On se rappellera que, le 14 mai 2013, Angelina Jolie annonçait, dans une entrevue au New York Times, qu'elle avait subi une double mastectomie en raison des nombreux cas de cancer du sein dans sa famille et parce qu'elle était porteuse d'une mutation dans le gène BRCA1. Entre 5% et 10% des cas de cancer du sein et entre 10% et 18% des cas de cancer de l'ovaire sont liés à des mutations dans les gènes BRCA. Les femmes qui sont porteuses de mutations dans ces gènes ont un risque de cancer de l'ovaire 10 fois plus élevé et un risque de cancer du sein de 5 à 8 fois plus élevé que les femmes non porteuses.
Pour déterminer si l'hypothèse d'un effet Angelina Jolie tenait la route, Hermann Nabi, Michel Dorval, de la Faculté de pharmacie, et Jocelyne Chiquette et Jacques Simard, de la Faculté de médecine, ont réexaminé les données de l'équipe texane. Leurs observations, publiées récemment dans l'AJPM, révèlent qu'il y a effectivement eu une accélération de la demande de tests BRCA entre 2012 et 2014. Pendant que le nombre de tests doublait chez les femmes atteintes de cancer, il triplait chez celles qui en étaient exemptes. C'est aussi en 2013 que, pour la première fois, le pourcentage de tests demandés par des femmes sans cancer dépassait la barre du 50%.
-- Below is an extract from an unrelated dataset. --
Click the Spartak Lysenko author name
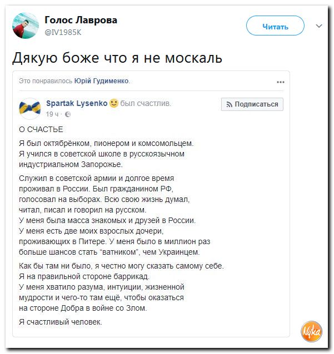Screen dimensions: 334x354 tap(77, 103)

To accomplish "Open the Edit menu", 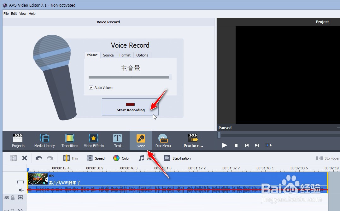I will pos(14,14).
Les chercheurs texans n'ont pas fait la sourde oreille à cette idée. Une nouvelle analyse de leurs données, segmentées par mois plutôt que par année, a confirmé que la hausse rapide des demandes de tests BRCA est survenue après la sortie médiatique d'Angelina Jolie. Cette hausse a été immédiate chez les femmes ayant des proches qui ont eu un cancer et elle s'est amorcée quelques semaines plus tard chez celles sans antécédents familiaux. «La croissance de la demande s'est un peu atténuée depuis, mais elle reste plus forte qu'avant mai 2013», souligne le professeur Nabi. L'effet Angelina Jolie s'est également fait sentir ailleurs dans le monde, poursuit-il. «Au Canada, en raison des particularités du système de santé, cet effet s'est manifesté par des listes d'attente plus longues pour les consultations en oncogénétique.»
Cette histoire vient rappeler l'influence énorme que des personnalités connues peuvent exercer sur les choix personnels des individus. Elle en révèle aussi les risques. «La sortie d'Angelina Jolie a suscité de l'inquiétude dans la population et une forte demande pour du dépistage génétique, même chez des femmes sans histoire familiale de cancer, observe Hermann Nabi. Les ressources publiques en oncogénétique sont limitées et il faut s'assurer que les services soient offerts aux personnes qui, en raison de leurs caractéristiques personnelles et de leur histoire familiale, peuvent en retirer des bénéfices.»
Malgré tout, le professeur Nabi estime que la sortie d'Angelina Jolie a apporté du bon. «Cette annonce a fait l'objet d'une couverture médiatique mondiale et elle a sensibilisé les gens, plus que toutes les campagnes organisées jusque-là, à la composante héréditaire de certains cancers.»